Output should begin at the line holding "You are a computer-use agent. The" and end at the last line of the entries; print those lines verbatim and no others.

BEGIN INPUT DATA

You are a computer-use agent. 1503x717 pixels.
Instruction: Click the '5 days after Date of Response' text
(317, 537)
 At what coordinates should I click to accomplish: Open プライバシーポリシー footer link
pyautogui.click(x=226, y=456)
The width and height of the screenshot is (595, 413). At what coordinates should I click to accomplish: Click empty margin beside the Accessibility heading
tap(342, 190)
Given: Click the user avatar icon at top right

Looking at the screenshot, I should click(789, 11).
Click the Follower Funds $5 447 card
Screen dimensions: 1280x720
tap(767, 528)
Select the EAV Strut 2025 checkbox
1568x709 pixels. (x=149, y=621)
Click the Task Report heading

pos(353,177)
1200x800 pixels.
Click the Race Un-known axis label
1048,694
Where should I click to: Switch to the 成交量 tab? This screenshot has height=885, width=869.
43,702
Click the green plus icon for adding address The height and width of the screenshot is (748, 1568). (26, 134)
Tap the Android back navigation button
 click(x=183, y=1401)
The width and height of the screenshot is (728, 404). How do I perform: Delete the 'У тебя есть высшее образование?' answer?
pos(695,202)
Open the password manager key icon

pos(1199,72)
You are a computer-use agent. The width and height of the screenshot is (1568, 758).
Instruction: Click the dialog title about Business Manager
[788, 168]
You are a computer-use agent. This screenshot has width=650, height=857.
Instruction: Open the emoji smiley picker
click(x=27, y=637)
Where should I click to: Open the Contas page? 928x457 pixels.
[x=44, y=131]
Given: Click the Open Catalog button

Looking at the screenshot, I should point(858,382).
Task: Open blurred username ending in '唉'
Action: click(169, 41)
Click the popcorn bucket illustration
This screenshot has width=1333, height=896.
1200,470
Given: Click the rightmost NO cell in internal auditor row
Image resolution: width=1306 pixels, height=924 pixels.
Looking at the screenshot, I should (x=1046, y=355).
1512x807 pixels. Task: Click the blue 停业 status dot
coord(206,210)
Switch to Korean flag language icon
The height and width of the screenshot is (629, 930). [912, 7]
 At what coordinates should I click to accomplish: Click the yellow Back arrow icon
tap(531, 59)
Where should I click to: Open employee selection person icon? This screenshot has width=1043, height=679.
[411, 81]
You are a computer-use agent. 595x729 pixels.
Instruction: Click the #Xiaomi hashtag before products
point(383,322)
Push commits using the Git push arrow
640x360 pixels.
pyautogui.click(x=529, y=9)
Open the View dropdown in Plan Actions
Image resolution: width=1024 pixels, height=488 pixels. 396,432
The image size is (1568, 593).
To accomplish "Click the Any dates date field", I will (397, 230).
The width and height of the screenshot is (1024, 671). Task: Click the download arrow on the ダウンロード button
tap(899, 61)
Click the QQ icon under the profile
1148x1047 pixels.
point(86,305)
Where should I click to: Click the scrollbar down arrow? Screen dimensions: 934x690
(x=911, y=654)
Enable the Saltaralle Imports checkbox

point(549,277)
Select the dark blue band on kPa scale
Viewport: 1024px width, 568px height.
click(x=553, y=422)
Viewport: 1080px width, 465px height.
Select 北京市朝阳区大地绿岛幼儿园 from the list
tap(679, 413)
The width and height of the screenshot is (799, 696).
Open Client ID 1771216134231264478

END INPUT DATA

## SOLVED PROBLEM:
You are a computer-use agent. The width and height of the screenshot is (1568, 758).
Instruction: Click the dialog title about Business Manager
[788, 168]
You are a computer-use agent. This screenshot has width=650, height=857.
Instruction: Open the emoji smiley picker
click(x=27, y=637)
Where should I click to: Open the Contas page? 928x457 pixels.
[x=44, y=131]
Given: Click the Open Catalog button

Looking at the screenshot, I should point(858,382).
Task: Open blurred username ending in '唉'
Action: click(169, 41)
Click the popcorn bucket illustration
This screenshot has width=1333, height=896.
1200,470
Given: Click the rightmost NO cell in internal auditor row
Image resolution: width=1306 pixels, height=924 pixels.
Looking at the screenshot, I should (x=1046, y=355).
1512x807 pixels. Task: Click the blue 停业 status dot
coord(206,210)
Switch to Korean flag language icon
The height and width of the screenshot is (629, 930). [912, 7]
 At what coordinates should I click to accomplish: Click the yellow Back arrow icon
tap(531, 59)
Where should I click to: Open employee selection person icon? This screenshot has width=1043, height=679.
[411, 81]
You are a computer-use agent. 595x729 pixels.
Instruction: Click the #Xiaomi hashtag before products
point(383,322)
Push commits using the Git push arrow
640x360 pixels.
pyautogui.click(x=529, y=9)
Open the View dropdown in Plan Actions
Image resolution: width=1024 pixels, height=488 pixels. 396,432
The image size is (1568, 593).
To accomplish "Click the Any dates date field", I will (397, 230).
The width and height of the screenshot is (1024, 671). Task: Click the download arrow on the ダウンロード button
tap(899, 61)
Click the QQ icon under the profile
1148x1047 pixels.
point(86,305)
Where should I click to: Click the scrollbar down arrow? Screen dimensions: 934x690
(x=911, y=654)
Enable the Saltaralle Imports checkbox

point(549,277)
Select the dark blue band on kPa scale
Viewport: 1024px width, 568px height.
click(x=553, y=422)
Viewport: 1080px width, 465px height.
Select 北京市朝阳区大地绿岛幼儿园 from the list
tap(679, 413)
The width and height of the screenshot is (799, 696).
Open Client ID 1771216134231264478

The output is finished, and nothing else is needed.